** EXTRACTED INFORMATION follows **

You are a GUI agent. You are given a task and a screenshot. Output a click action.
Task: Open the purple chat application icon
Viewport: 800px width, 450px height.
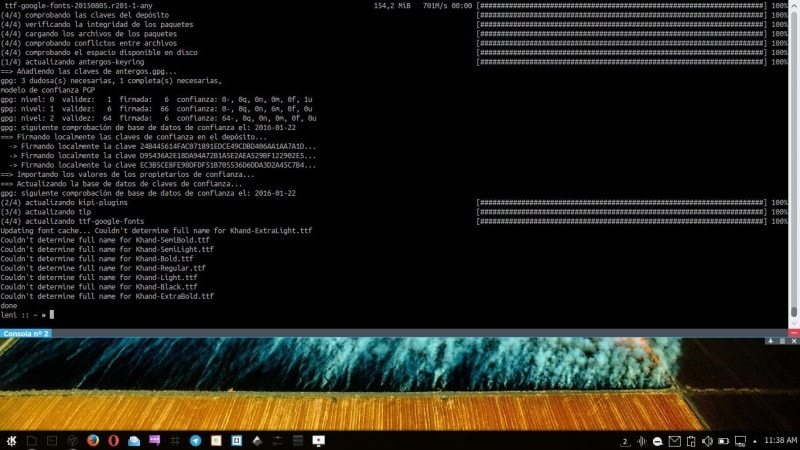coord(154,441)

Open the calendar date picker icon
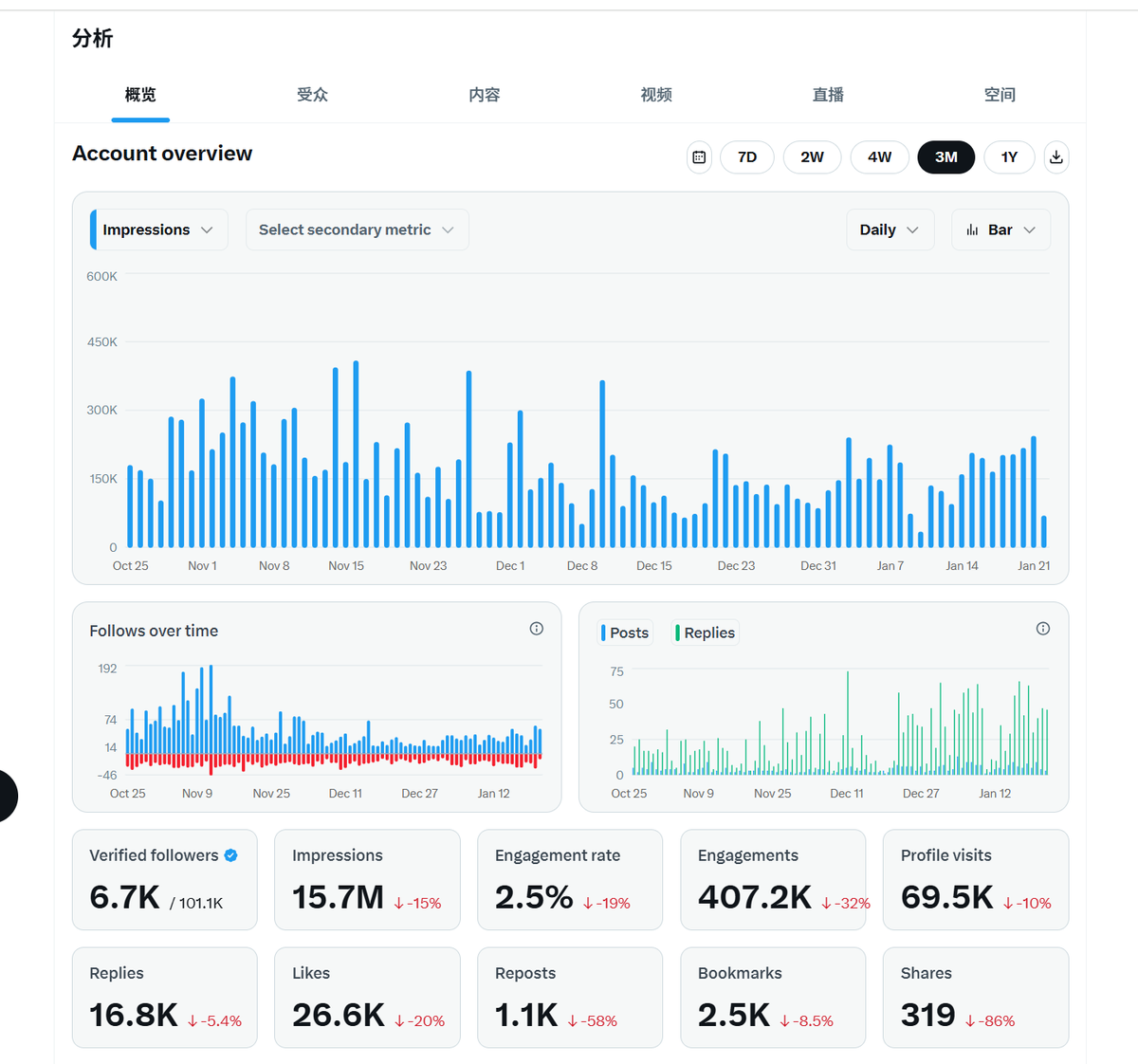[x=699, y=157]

** End of EXTRACTED INFORMATION **
** EXTRACTED INFORMATION follows **

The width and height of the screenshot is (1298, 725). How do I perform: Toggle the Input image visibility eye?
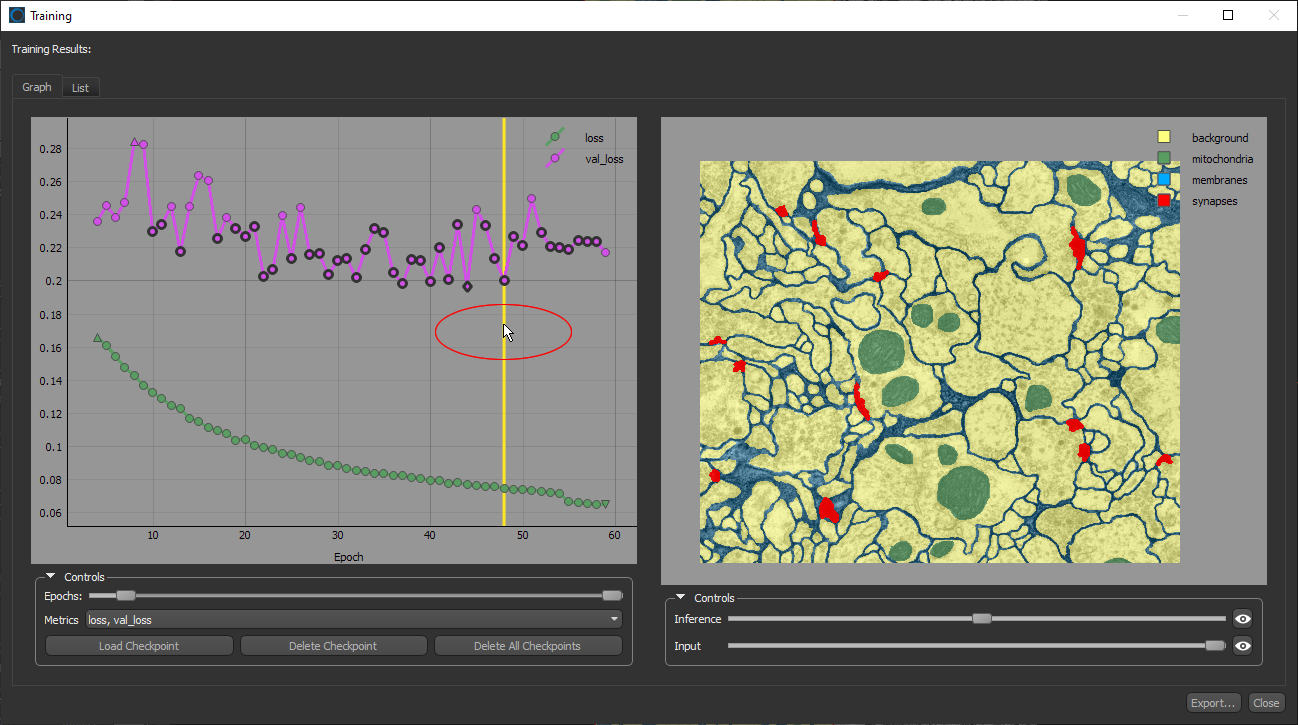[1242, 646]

** End of EXTRACTED INFORMATION **
** EXTRACTED INFORMATION follows **

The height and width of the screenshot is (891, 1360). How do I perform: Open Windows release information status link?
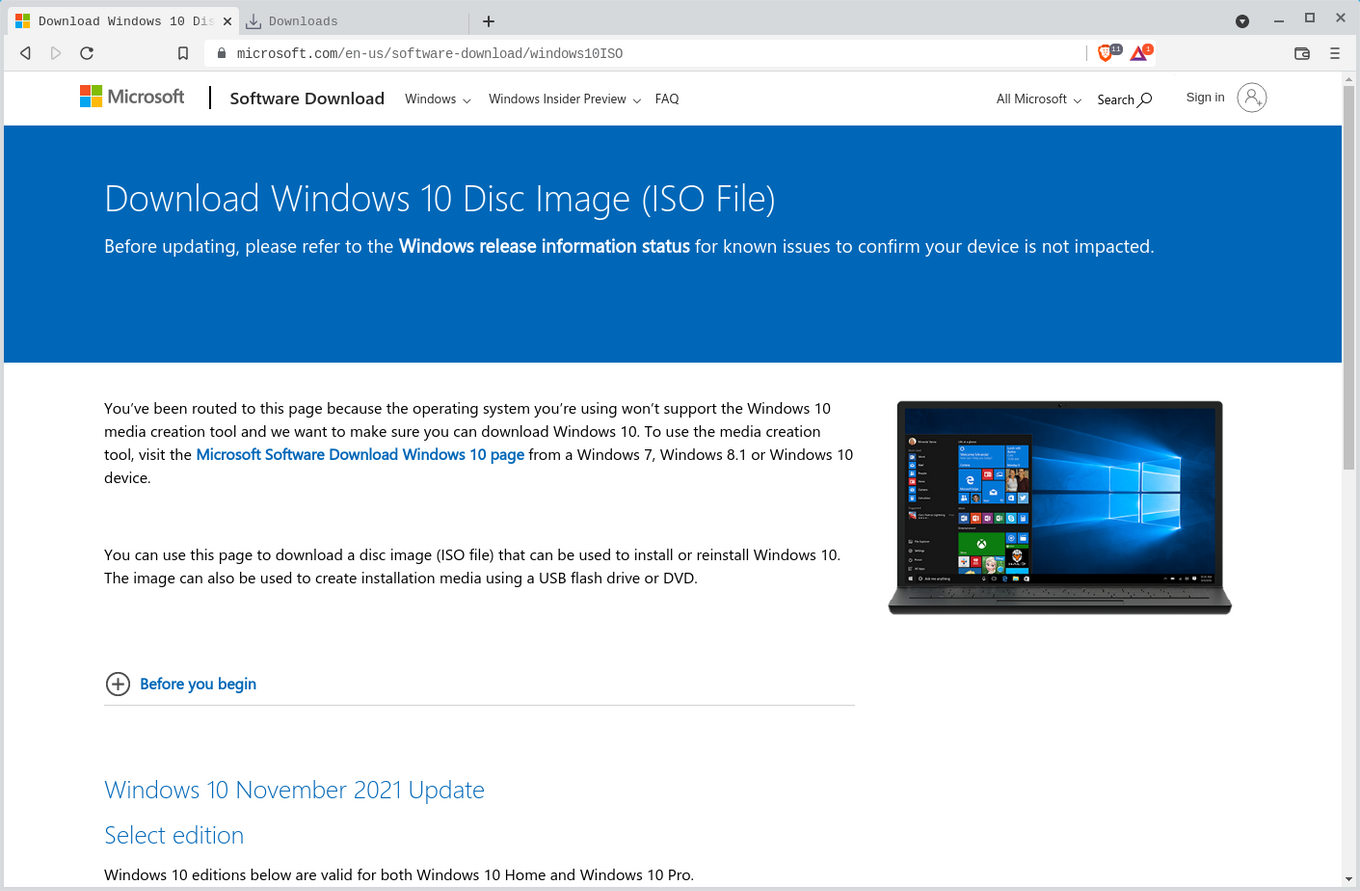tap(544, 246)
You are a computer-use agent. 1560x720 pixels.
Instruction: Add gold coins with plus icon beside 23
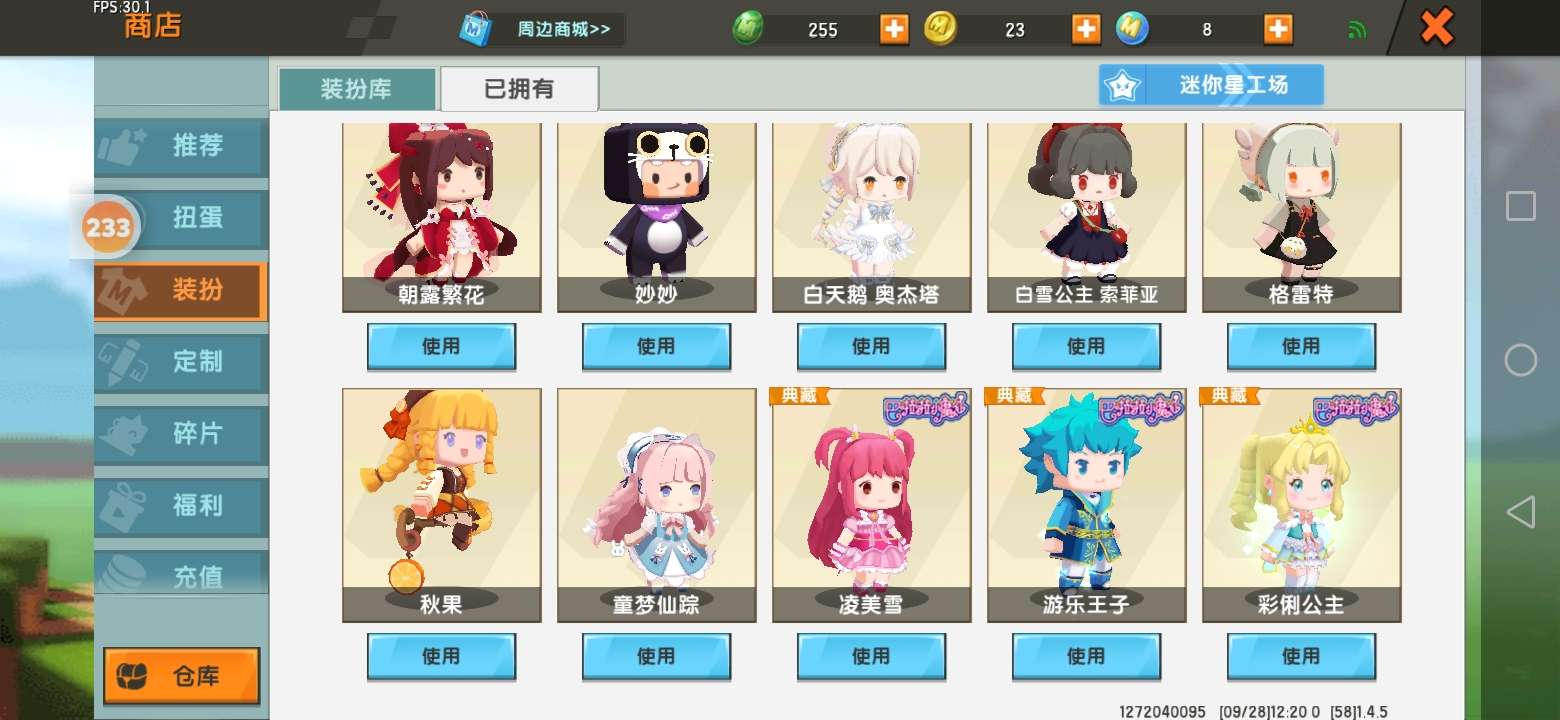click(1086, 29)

** End of EXTRACTED INFORMATION **

WORK INSTRUCTIONS >> Could you report how many lines of the listing above hold "agent"? Only the number is needed.

WORKED SOLUTION >> 2